Raw data:
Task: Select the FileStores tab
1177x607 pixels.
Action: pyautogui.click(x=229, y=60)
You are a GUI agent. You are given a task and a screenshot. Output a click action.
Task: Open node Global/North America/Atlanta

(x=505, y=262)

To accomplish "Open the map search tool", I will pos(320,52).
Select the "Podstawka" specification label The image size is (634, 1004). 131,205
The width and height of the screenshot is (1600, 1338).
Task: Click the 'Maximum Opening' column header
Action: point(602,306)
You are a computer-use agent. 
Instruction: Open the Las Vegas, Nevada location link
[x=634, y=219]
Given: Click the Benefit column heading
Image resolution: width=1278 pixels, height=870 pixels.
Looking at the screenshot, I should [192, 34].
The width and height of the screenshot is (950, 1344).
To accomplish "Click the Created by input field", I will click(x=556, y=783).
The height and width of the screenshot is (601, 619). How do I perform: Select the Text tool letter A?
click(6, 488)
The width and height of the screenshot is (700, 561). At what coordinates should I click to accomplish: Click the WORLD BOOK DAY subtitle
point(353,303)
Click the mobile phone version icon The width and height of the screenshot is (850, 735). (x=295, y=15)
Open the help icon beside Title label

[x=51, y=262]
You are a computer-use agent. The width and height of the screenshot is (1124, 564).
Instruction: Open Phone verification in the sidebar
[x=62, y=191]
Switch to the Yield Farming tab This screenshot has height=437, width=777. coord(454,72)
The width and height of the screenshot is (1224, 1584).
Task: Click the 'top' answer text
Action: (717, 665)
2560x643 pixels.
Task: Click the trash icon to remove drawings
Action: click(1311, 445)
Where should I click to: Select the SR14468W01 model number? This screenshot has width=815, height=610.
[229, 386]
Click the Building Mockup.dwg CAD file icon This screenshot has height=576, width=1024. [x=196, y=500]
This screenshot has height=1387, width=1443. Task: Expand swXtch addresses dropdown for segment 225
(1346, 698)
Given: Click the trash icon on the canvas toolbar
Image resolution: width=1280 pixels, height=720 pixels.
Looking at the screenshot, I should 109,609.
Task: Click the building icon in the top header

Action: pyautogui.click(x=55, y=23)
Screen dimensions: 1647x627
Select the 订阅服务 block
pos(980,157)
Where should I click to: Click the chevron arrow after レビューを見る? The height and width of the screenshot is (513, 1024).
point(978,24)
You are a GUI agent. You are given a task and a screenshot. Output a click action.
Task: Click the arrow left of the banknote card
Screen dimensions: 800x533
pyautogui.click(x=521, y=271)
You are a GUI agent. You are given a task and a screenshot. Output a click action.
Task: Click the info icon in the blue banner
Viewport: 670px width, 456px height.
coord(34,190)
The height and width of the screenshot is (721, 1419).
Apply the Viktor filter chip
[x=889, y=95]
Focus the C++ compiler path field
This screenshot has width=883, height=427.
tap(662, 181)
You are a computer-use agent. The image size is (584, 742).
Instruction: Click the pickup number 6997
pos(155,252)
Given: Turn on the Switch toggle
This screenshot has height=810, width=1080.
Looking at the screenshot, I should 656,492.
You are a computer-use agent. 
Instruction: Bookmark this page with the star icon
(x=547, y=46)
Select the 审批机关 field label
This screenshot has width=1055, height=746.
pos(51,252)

What needs to be done: Print the records again in their entirety, character for character.

Written reply:
Task: Select the FileStores tab
1177x607 pixels.
Action: pyautogui.click(x=229, y=60)
You are a GUI agent. You are given a task and a screenshot. Output a click action.
Task: Open node Global/North America/Atlanta

(x=505, y=262)

To accomplish "Open the map search tool", I will pos(320,52).
Select the "Podstawka" specification label The image size is (634, 1004). 131,205
The width and height of the screenshot is (1600, 1338).
Task: Click the 'Maximum Opening' column header
Action: point(602,306)
You are a computer-use agent. 
Instruction: Open the Las Vegas, Nevada location link
[x=634, y=219]
Given: Click the Benefit column heading
Image resolution: width=1278 pixels, height=870 pixels.
Looking at the screenshot, I should [192, 34].
The width and height of the screenshot is (950, 1344).
To accomplish "Click the Created by input field", I will click(x=556, y=783).
The height and width of the screenshot is (601, 619). How do I perform: Select the Text tool letter A?
click(6, 488)
The width and height of the screenshot is (700, 561). At what coordinates should I click to accomplish: Click the WORLD BOOK DAY subtitle
point(353,303)
Click the mobile phone version icon The width and height of the screenshot is (850, 735). (x=295, y=15)
Open the help icon beside Title label

[x=51, y=262]
You are a computer-use agent. The width and height of the screenshot is (1124, 564).
Instruction: Open Phone verification in the sidebar
[x=62, y=191]
Switch to the Yield Farming tab This screenshot has height=437, width=777. coord(454,72)
The width and height of the screenshot is (1224, 1584).
Task: Click the 'top' answer text
Action: (717, 665)
2560x643 pixels.
Task: Click the trash icon to remove drawings
Action: click(1311, 445)
Where should I click to: Select the SR14468W01 model number? This screenshot has width=815, height=610.
[229, 386]
Click the Building Mockup.dwg CAD file icon This screenshot has height=576, width=1024. [x=196, y=500]
This screenshot has height=1387, width=1443. Task: Expand swXtch addresses dropdown for segment 225
(1346, 698)
Given: Click the trash icon on the canvas toolbar
Image resolution: width=1280 pixels, height=720 pixels.
Looking at the screenshot, I should 109,609.
Task: Click the building icon in the top header

Action: pyautogui.click(x=55, y=23)
Screen dimensions: 1647x627
Select the 订阅服务 block
pos(980,157)
Where should I click to: Click the chevron arrow after レビューを見る? The height and width of the screenshot is (513, 1024).
point(978,24)
You are a GUI agent. You are given a task and a screenshot. Output a click action.
Task: Click the arrow left of the banknote card
Screen dimensions: 800x533
pyautogui.click(x=521, y=271)
You are a GUI agent. You are given a task and a screenshot. Output a click action.
Task: Click the info icon in the blue banner
Viewport: 670px width, 456px height.
coord(34,190)
The height and width of the screenshot is (721, 1419).
Apply the Viktor filter chip
[x=889, y=95]
Focus the C++ compiler path field
This screenshot has width=883, height=427.
tap(662, 181)
You are a computer-use agent. The image size is (584, 742).
Instruction: Click the pickup number 6997
pos(155,252)
Given: Turn on the Switch toggle
This screenshot has height=810, width=1080.
Looking at the screenshot, I should 656,492.
You are a computer-use agent. 
Instruction: Bookmark this page with the star icon
(x=547, y=46)
Select the 审批机关 field label
This screenshot has width=1055, height=746.
pos(51,252)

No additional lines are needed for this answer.